The 1953 Topps card of Willie Mays is perhaps Mays’ most visually stunning card that was ever created by Topps. It’s also more scarce than the 1952 Topps card of Willie Mays that is so highly coveted by collectors. And now we know what the value of the unique artwork used to make the card is worth. After 30 bids in the Lelands Summer 2022 Auction, the artwork fetched $246,968.40 in auction.
Lelands knew the provenance of this “art card” in detail. This was important because the item had been outside of the eyes of the hobby for years and years. The auction hose indicated that the Mays art was originally purchased in a Topps Archives auction way back in 1989, and noted that the Marriott Corporation won the piece for $88,000 at that time (also disclosed as being worth about $210,000 in modern dollars). Marriott also then used that artwork for promotional purposes and that it had created a limited-edition print that was sold to raise funds for charity. It further noted:
In 1991 Marriott donated the Willie Mays artwork to the Children’s Miracle Network Hospitals (a nonprofit organization that raises funds for children’s hospitals in the United States and Canada), in whose possession it has remained these past thirty-one years. This piece has been consigned directly by the Children’s Miracle Network Hospitals, with all the proceeds dedicated to helping children receive the best medical care possible.

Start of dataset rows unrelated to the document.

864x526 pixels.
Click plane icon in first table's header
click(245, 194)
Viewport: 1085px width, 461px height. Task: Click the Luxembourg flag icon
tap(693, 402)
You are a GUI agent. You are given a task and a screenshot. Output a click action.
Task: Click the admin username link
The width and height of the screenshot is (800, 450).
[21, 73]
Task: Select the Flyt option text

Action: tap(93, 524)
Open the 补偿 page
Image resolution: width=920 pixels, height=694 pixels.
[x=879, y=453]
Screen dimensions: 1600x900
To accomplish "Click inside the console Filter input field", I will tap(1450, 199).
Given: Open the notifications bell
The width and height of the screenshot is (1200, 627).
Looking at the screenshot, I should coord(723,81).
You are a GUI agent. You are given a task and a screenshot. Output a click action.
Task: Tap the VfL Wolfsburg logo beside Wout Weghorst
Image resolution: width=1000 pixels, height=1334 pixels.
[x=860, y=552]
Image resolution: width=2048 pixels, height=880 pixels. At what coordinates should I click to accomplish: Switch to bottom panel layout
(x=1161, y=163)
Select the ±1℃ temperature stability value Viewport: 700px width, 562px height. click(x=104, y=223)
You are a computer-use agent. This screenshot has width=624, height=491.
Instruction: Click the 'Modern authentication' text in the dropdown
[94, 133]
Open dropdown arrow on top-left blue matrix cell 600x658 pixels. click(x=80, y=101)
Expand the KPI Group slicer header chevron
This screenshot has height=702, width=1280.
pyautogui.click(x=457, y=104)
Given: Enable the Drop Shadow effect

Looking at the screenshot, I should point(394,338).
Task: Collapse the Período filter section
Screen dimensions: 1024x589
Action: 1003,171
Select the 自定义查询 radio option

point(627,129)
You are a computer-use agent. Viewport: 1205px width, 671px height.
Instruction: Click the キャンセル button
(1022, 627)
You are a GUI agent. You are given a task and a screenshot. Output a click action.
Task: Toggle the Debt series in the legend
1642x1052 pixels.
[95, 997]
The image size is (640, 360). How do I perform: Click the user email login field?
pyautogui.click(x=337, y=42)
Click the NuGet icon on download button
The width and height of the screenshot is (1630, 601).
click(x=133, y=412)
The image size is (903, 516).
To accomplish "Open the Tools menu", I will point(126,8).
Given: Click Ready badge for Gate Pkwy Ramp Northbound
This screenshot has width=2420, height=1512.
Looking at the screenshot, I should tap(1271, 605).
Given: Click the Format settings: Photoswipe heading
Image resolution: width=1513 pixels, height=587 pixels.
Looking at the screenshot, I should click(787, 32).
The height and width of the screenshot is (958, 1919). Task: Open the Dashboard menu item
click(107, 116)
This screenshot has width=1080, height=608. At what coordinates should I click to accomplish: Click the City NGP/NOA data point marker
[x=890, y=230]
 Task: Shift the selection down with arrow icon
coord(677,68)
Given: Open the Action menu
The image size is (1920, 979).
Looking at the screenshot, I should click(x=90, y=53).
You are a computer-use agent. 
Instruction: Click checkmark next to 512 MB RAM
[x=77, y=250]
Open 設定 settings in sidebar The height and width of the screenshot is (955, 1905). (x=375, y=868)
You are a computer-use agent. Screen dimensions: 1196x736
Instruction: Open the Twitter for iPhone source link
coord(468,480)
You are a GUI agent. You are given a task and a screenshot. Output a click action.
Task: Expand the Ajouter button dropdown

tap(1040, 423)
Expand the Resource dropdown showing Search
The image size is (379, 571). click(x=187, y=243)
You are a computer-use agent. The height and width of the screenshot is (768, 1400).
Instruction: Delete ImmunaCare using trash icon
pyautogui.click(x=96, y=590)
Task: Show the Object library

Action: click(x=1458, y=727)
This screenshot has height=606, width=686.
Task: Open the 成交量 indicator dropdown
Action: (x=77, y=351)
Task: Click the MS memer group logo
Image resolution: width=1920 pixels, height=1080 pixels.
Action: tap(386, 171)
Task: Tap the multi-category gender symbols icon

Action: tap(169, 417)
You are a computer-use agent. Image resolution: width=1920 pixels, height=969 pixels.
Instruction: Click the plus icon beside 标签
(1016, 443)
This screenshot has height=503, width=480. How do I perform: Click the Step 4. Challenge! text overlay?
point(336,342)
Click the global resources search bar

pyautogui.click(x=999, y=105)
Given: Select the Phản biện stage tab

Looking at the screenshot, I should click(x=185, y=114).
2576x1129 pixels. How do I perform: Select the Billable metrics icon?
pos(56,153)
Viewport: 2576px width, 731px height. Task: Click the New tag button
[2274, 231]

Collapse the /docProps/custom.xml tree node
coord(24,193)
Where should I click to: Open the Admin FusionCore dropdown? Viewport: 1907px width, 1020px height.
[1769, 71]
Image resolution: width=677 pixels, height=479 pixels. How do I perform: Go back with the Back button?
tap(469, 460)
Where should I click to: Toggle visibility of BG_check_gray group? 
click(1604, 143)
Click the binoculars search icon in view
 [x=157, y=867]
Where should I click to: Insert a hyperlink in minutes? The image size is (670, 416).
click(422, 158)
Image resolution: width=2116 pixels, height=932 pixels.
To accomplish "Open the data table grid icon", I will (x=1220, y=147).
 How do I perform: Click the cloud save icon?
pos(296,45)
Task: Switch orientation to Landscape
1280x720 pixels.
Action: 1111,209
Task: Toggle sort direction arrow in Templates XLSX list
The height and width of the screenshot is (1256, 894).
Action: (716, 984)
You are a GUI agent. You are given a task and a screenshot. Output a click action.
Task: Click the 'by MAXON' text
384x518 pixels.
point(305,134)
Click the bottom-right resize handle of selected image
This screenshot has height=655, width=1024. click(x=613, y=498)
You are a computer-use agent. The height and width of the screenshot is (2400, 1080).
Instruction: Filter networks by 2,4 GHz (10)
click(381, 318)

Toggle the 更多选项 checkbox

Collectors Dashboard evaluates high-end collectibles as an alternative asset class. The same capital that could have been invested into stocks or bonds is being used to buy high-end collectibles. With a final sale price of nearly $250,000 it’s undeniable that the same funds could have gone a long way buying stocks or bonds.
The unique nature of art pieces used for making cards means that there are no other examples that exist. In essence this is the father of the 1953 Topps card of Willie Mays with a modern equivalent of a 1/1 population. The artwork measures 3.5″ X 5″ with Mays’ name written twice on the reverse. That back also lists the team (“N.Y.”) and an editorial notation, and it also has the same adhesive residue covering the reverse side as is seen in other artwork cards from the 1953 Topps set.
As for the 1953 Topps overall population, there are still many ungraded examples of the card but PSA counts just 1,886 base grades, as well as 273 “+” grades and another 118 with PSA qualifiers — for a total PSA population of 2,277 graded examples (which has grown from 2,269 graded cards at the time of our August 31, 2022 coverage of this lot). That compares to the 1952 Topps Willie Mays that is more chased with a population of 2,142 graded cards without qualifiers and a total of 2,706 graded examples including the “+” grades and those with qualifies such as “OC” and “MC/MK.” Again, this artwork has a 1/1 population.
Hopefully this unique item within scarce collectibles doesn’t get locked away for another 31 years.